El silencio de Ortega y Gasset sólo existió para los
cándidos y los ignorantes. Bastaría decir que cobró
regularmente sus emolumentos de catedrático, incluidas
las subidas de rigor, y que se jubiló con la máxima
categoría en 1953, tras reconocerle el tégimen
cuarenta y dos años y pico de servicios al Estado, lo
cual no era grano de anís teniendo en cuenta que no
pisó la Universidad desde el verano de 1936. No es que
el régimen de Franco le hubiera concedido una
excedencia voluntaria, no, sencillamente le pasaba un
sueldo para que se callara. Este fue el silencio de
Ortega mejor guardado.
      Hasta que no conseguó consultar el expediente de
don José Ortega y Gasset, en el curioso Archivo de la
Dirección General de la Deuda y Clases Pasivas, en el
que constan sus cobros regulares desde el 13 de
febrero de 1941, me parecía dificíl de creer. Difícil
de creer nuestra ingenuidad, quiero decir: “¿De qué
vivía su padre?”, pregunté a todos y cada uno de los
hijos de Ortega y Gasset. “De sus libros”, fue la
respuesta. Sólo en una ocasión, su hija Soledad,
cuando terminábamos la conversación y como yo le
preguntara por el envejecimiento del filósofo, me
contó cómo su padre, dando una prueba de lo angustiado
que estaba cuando llegó la fecha de su jubilación, le
dijo: “A mí también me han comprado”. Al parecer,
había añadido: “Como a todos”.
Estimo que lo más brutal de los míticos silencios de
entonces –no solo el de Ortega- es la responsabilidad,
una responsabilidad que no tengo ningún rubor en
calificar de criminal; la que adquiere un intelectual
cuando es incapaz de reconocer las consecuencias de
sus propias equivocaciones. Como si se trara de un
vulgar “yo no fui”, “no es culpa mía”. Una
irresponsabilidad fruto de la soberbia que consiente
impunemente que un intelectual puede lograr lo que no
consigue un ciudadano común: la capacidad de superar
cualquier efluvio de mala conciencia con una brillante
justificación.

     UNA SALUD CASI INDECENTE
     El marco de la obra de Ortega y Gasset en el
crucial año de 1946 quedaría incompleto sin un texto
emblemático, más por lo que significó históricamente
que por su valor intrínseco: “Idea del teatro”. Una
conferencia con la cual se reincorpora de manera
relumbrante y efímera a la vida pública española.

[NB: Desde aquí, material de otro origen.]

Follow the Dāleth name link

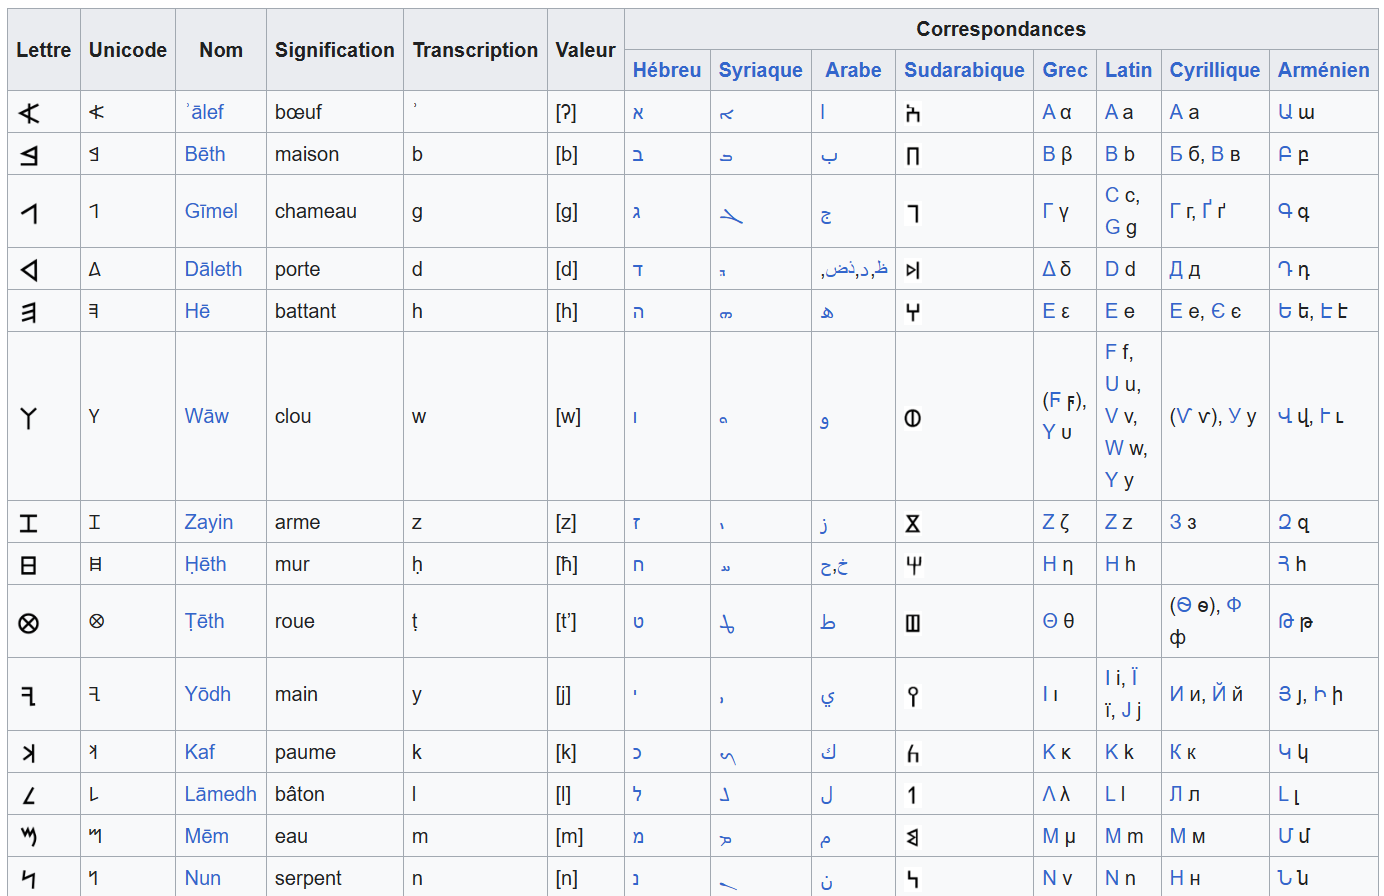click(x=213, y=269)
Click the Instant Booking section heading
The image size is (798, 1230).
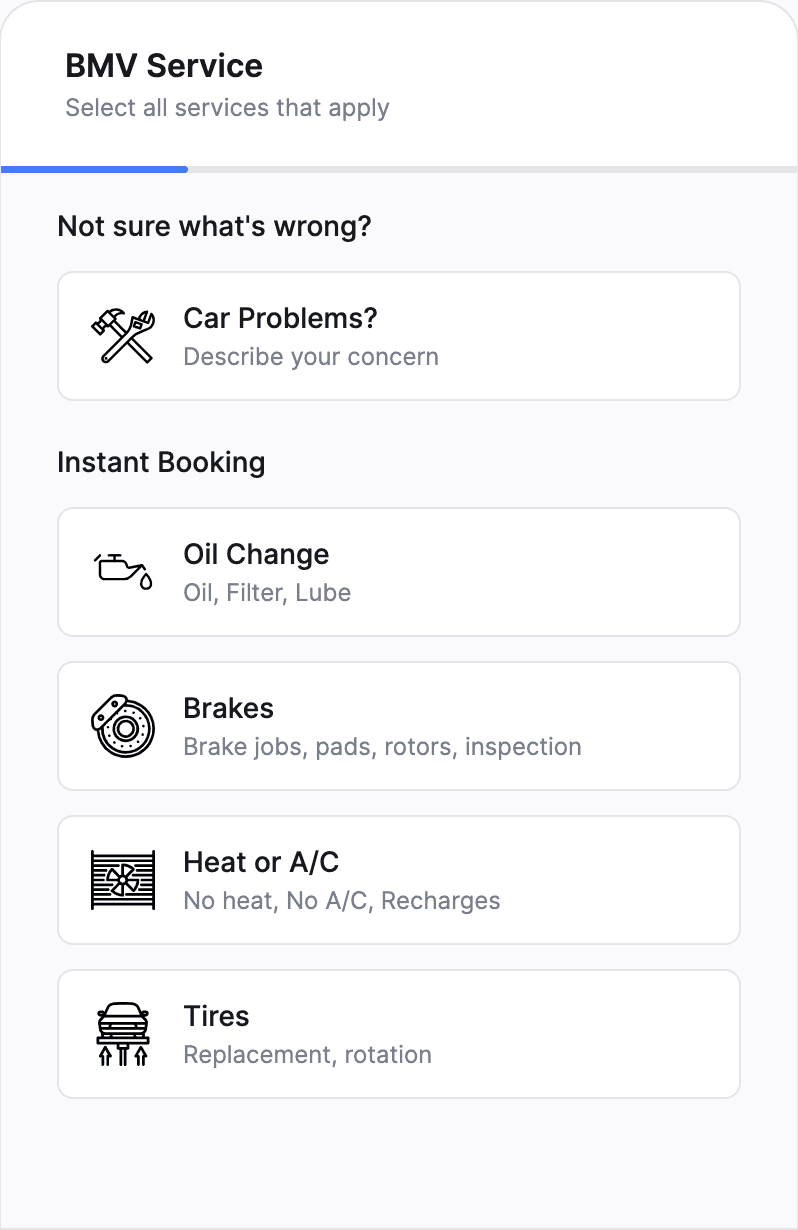(161, 462)
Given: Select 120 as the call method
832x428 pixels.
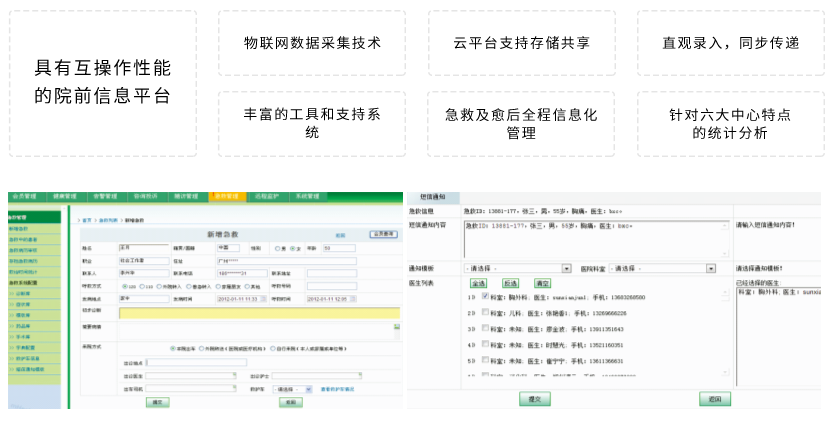Looking at the screenshot, I should [123, 285].
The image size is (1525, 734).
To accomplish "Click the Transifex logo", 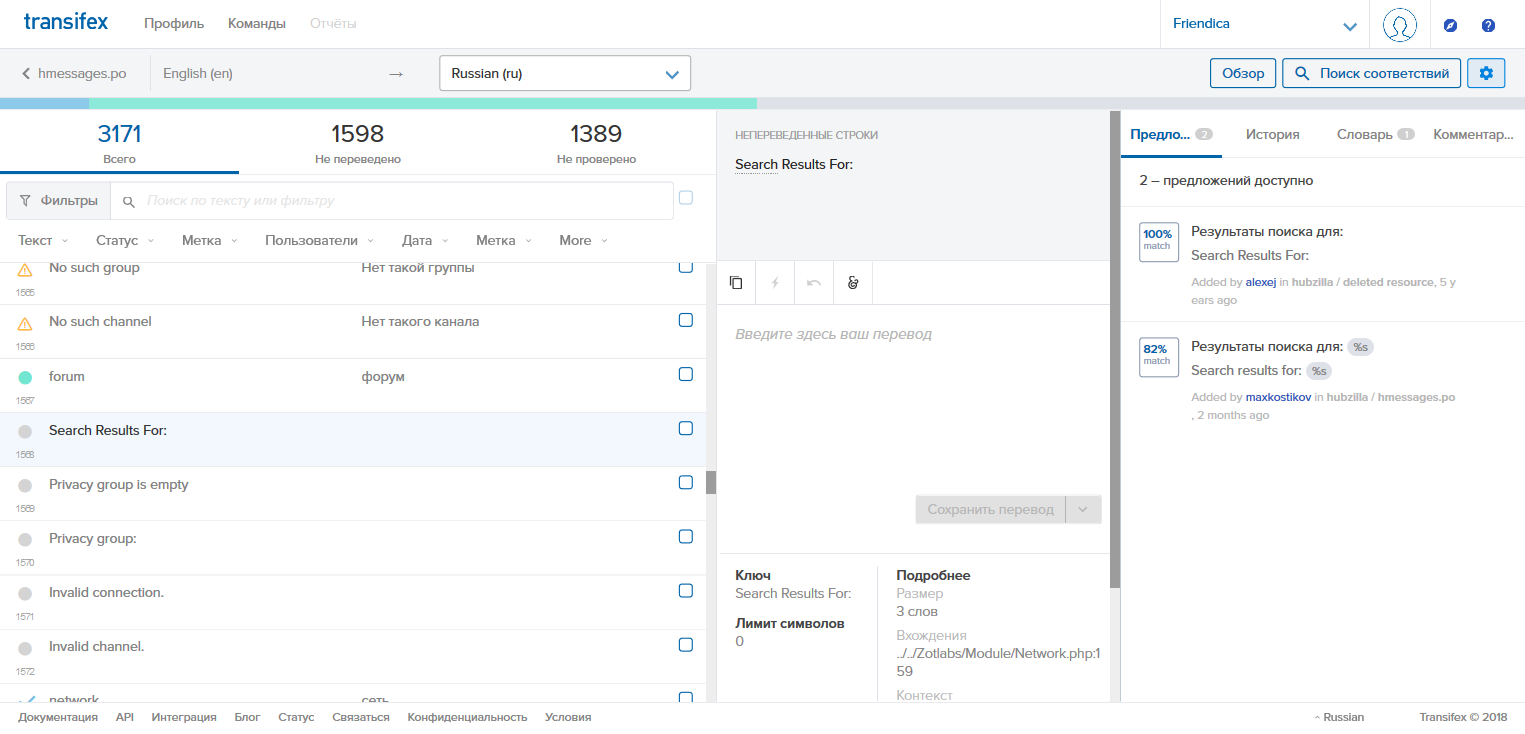I will point(66,22).
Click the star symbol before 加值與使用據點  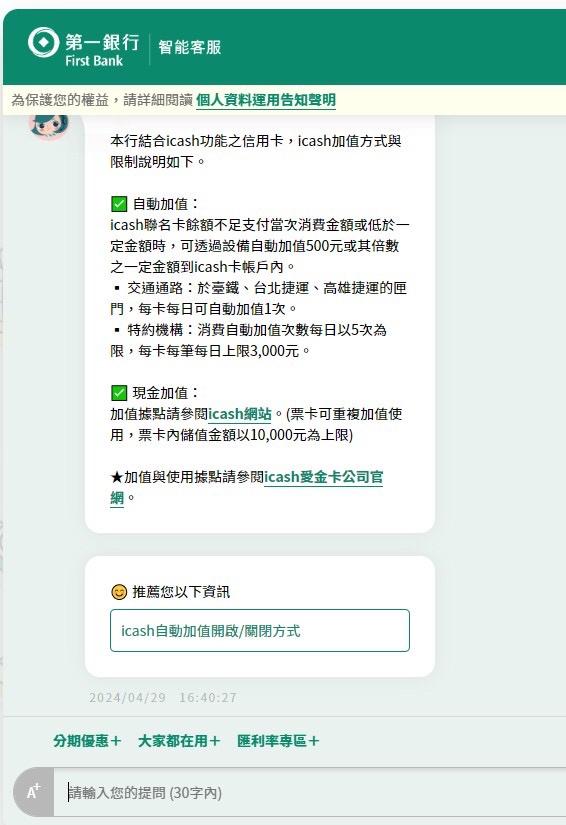116,477
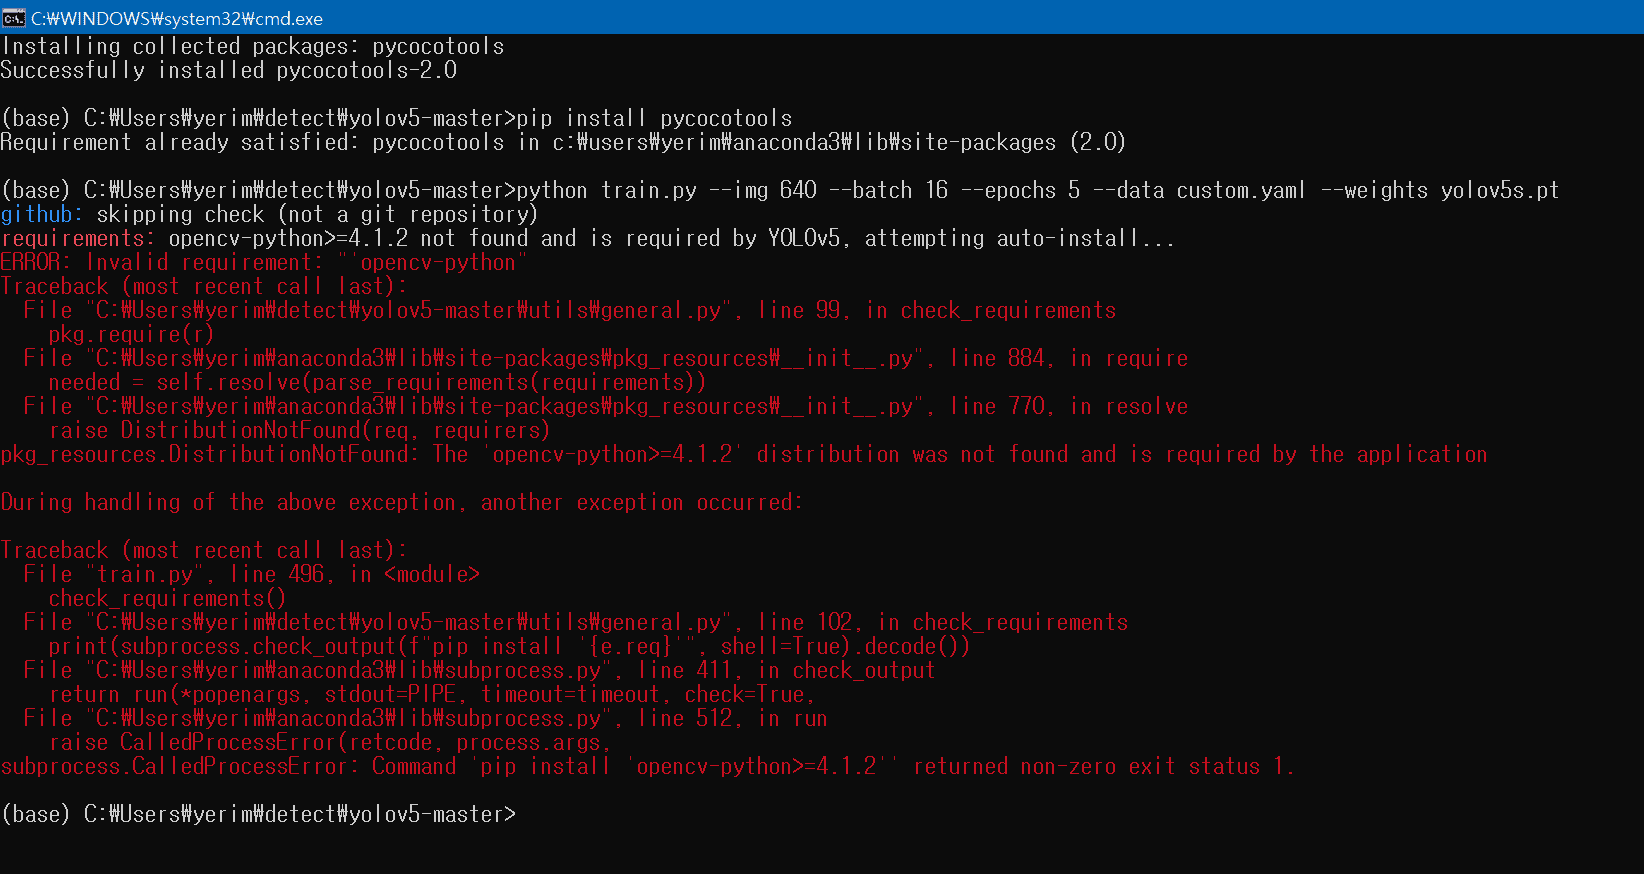Click the 'File "train.py", line 496' entry

[x=252, y=574]
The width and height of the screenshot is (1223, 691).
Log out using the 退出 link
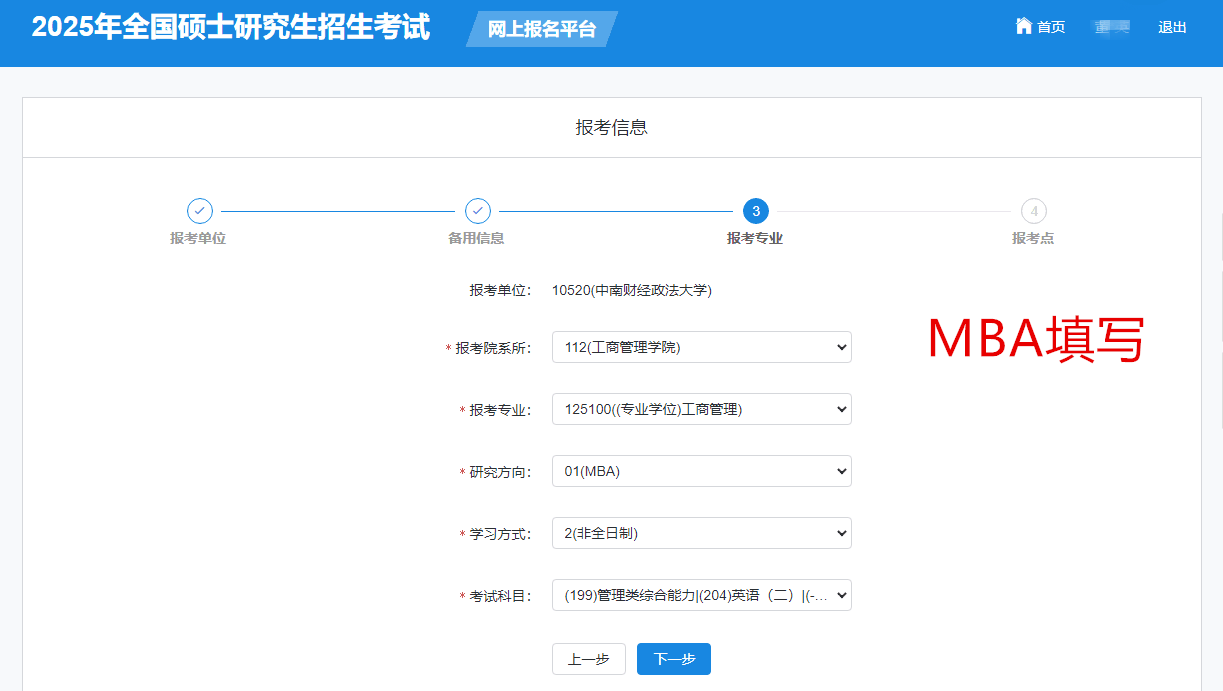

La conferencia de don José Ortega y Gasset en el
Ateneo de Madrid tuvo lugar el 4 de mayo de 1946.
El entonces falangista Pedro de Lorenzo, que años
después adquiriría alguna notoriedad como novelista,
describirá al día siguiente en el diario Arriba la
escenografía del acto: sobre la mesa, un micrófono;
detrás, el busto de Francisco Franco, y sobre el
orador, con fondo aterciopelado granate “Arte:
civilización cristiana”.
     Radio Nacional, el principal órgano radiofónico
del Estado, retransmitió la conferencia, y el órgano
oficial entre los oficiales, el diario Arriba, la
reproduciría íntegramente; un hecho sin otros
precedentes que los discursos oficiales del Caudillo o
alguna otra autoridad singularísima.
Pero lo que conmovió a los presentes y quedaría como
resumen de su estelar aparición en aquella España
fueron estas palabras: “Por primera vez, tras enormes
angustias y tártagos, España tiene suerte. Pese a
ciertas menudas apariencias, a breves nubarrones que
no pasan de ser metereológicas anécdotas, el horizonte
de España está despejado… Mientras los demás pueblos
se hallan enfermos…, el nuestro, lleno, sin duda, de
defectos y pésimos hábitos, da la casualidad que ha
salido de esta etapa turbia y turbulenta época con una
sorprendente, casi indecente salud”.
      Cuando llegó aquí se produjo una atronadora
salva de aplausos según transcriben periodistas y
testigos de entonces.
      Afirmar en mayo de 1946, a menos de un año del
final de la Segunda Guerra, con el régimen a la
búsqueda de un salvavidas y unos niveles de represión,
violencia y hambre inauditos, que la salud del país
era, de puro plena, “indecente”, o se interpretaba
como un requiebro para el sistema o como un insulto
para quienes estaban al margen de él.
      A petición de Ortega y Gasset, el secretario
general de Propaganda, Pedro Rocamora, de quien
dependía el Ateneo y en el que ejercía de presidente,
solicita audiencia al Caudillo para transmitirle un
mensaje al filósofo.
      Pedro Rocamora llevaba el encargo de plantearle
al Generalísimo Franco dos inquietudes de don José
Ortega y Gasset de las que quería hacer partícipe al
caudillo sin cuya aquiescencia sabía que nunca hubiera
podido conferenciar en el Ateneo de Madrid. La primera
se reducía a una pregunta de tipo socrático, dicho sea
sin ánimo de ofender, y capaz de recibir varias
interpretaciones: “Excelencia, don José quisiera saber
quién le hace los discursos”. De todos modos para él,
como para cualquiera interlocutor mínimamente
avispado, no se podía ocultar que no había otra
intención que la de proponerse a sí mismo como
susceptible orientador o supervisor de alguno o
algunos de los futuros y trascendentales –en la
creencia de Ortega de la inminente transición hacia la
Monarquía- discursos de Francisco Franco. 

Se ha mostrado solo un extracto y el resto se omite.